A third theme shared by these two books is migration of people, ideas and the Bible itself across the borders of land and sea. Gordon makes the perceptive comment that the Christian commitment to translating the biblical message into indigenous languages guaranteed that the Bible itself would become a migrant, finding multiple residences far from its Palestinian homeland: ‘Like any migrant, the Bible continued to speak with its original accent, but it was quick to gain fluency in the languages of the known world’ (pp. 43–4). He also rightly notes that a novel feature of the biblical translations produced in the sixteenth century was that they were ‘producing Bibles on the run’. Men such as William Tyndale or the Genevan exiles were able to identify the biblical narratives of persecution, exile and return with their own enforced nomadic experience. The Bible ‘as a book permanently in exile came to be the symbol of a world torn apart by religion’ (p. 176).

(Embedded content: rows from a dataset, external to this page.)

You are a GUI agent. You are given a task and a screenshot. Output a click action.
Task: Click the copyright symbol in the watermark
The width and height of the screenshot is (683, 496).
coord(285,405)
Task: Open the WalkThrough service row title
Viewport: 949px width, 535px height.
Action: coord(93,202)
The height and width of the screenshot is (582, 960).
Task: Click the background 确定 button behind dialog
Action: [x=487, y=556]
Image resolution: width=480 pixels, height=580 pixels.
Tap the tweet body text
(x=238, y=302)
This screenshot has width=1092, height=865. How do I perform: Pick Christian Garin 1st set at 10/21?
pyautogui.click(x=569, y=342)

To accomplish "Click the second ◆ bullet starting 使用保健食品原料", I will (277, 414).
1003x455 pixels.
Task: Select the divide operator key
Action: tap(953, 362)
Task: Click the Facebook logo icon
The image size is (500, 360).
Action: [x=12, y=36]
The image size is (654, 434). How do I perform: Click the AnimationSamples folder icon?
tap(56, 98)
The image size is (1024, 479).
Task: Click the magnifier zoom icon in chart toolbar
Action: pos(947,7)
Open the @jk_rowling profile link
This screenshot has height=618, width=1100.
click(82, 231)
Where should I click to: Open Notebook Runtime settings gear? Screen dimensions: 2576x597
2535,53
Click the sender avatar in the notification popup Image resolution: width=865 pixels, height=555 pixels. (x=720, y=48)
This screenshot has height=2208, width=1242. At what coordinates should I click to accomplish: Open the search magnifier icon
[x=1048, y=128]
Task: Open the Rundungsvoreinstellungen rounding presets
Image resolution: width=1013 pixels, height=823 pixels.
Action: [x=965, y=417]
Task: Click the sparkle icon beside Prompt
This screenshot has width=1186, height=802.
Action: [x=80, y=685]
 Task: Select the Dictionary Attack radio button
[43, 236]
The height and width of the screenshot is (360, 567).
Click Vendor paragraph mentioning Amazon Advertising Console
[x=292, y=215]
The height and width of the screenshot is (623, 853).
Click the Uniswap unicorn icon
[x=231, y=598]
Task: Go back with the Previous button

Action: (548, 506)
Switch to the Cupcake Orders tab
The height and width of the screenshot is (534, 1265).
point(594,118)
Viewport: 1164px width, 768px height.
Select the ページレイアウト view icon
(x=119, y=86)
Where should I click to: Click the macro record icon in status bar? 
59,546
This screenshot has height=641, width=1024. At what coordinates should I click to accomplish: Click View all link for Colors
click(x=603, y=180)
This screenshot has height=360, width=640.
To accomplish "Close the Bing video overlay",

Migration is even more prominent in the thematic structure of The Americanization of the apocalypse. John Nelson Darby (1800-82), the primary focus of the second volume in Akenson’s trilogy,Footnote 18 made seven transatlantic tours between 1862 and 1877, originally to set up ‘a core organization of Exclusive Brethren on the north side of the St. Lawrence/Great Lakes watershed’ (p. 82), but increasingly extending into the northern United States as well. One of the most original aspects of Akenson’s narrative is his recognition that the missionary strategy of Darby and his disciples mirrored geographical and economic reality. Darby understood that the Great Lakes basin constituted a single zone of communication, economic activity and cross-border migration, and this basin became the geographical location of his forays into the United States (pp. 120–1). As so often in North American history, missionary travels to frontier regions were as much pastoral as evangelistic in intent. The Exclusive Brethren in Canada had in many cases preceded Darby himself, impelled by enthusiasm to bring the Gospel to a ‘foreign’ land (pp. 132–4). Canada in the last quarter of the nineteenth century exported nearly two million of its population, over half a million more than it received in immigration (p. 129). Almost all of the emigrants went to the United States, and most were second- or third-generation Canadians driven by the search for land and higher wages. The diffusion of apocalyptic Evangelicalism rode this wave of human emigration. It was a wave of migration that coursed from north to south within the North American continent.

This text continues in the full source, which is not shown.